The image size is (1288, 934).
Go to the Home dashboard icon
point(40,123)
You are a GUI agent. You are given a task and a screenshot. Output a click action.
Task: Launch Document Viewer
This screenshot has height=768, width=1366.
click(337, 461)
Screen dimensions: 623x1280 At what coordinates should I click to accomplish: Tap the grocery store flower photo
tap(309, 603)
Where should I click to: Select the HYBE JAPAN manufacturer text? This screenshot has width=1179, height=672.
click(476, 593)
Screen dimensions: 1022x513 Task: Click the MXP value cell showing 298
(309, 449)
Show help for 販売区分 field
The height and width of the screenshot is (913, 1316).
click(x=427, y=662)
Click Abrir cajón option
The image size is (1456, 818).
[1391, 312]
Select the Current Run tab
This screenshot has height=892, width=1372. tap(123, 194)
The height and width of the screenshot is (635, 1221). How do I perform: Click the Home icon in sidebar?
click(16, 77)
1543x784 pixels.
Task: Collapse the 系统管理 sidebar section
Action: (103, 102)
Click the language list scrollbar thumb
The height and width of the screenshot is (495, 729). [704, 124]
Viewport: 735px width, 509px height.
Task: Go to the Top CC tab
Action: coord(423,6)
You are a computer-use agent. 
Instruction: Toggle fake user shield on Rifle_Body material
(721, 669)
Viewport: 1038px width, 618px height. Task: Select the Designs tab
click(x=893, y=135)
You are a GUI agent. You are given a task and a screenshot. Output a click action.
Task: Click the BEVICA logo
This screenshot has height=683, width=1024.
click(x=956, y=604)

_ _ _ _ _

◆ Exercise requirements: For each record above, print an exact copy.

◆ Your response:
The image size is (1288, 934).
Go to the Home dashboard icon
point(40,123)
You are a GUI agent. You are given a task and a screenshot. Output a click action.
Task: Launch Document Viewer
This screenshot has height=768, width=1366.
click(337, 461)
Screen dimensions: 623x1280 At what coordinates should I click to accomplish: Tap the grocery store flower photo
tap(309, 603)
Where should I click to: Select the HYBE JAPAN manufacturer text? This screenshot has width=1179, height=672.
click(476, 593)
Screen dimensions: 1022x513 Task: Click the MXP value cell showing 298
(309, 449)
Show help for 販売区分 field
The height and width of the screenshot is (913, 1316).
click(x=427, y=662)
Click Abrir cajón option
The image size is (1456, 818).
[1391, 312]
Select the Current Run tab
This screenshot has height=892, width=1372. tap(123, 194)
The height and width of the screenshot is (635, 1221). How do I perform: Click the Home icon in sidebar?
click(16, 77)
1543x784 pixels.
Task: Collapse the 系统管理 sidebar section
Action: (103, 102)
Click the language list scrollbar thumb
The height and width of the screenshot is (495, 729). [704, 124]
Viewport: 735px width, 509px height.
Task: Go to the Top CC tab
Action: coord(423,6)
You are a computer-use agent. 
Instruction: Toggle fake user shield on Rifle_Body material
(721, 669)
Viewport: 1038px width, 618px height. Task: Select the Designs tab
click(x=893, y=135)
You are a GUI agent. You are given a task and a screenshot. Output a click action.
Task: Click the BEVICA logo
This screenshot has height=683, width=1024.
click(x=956, y=604)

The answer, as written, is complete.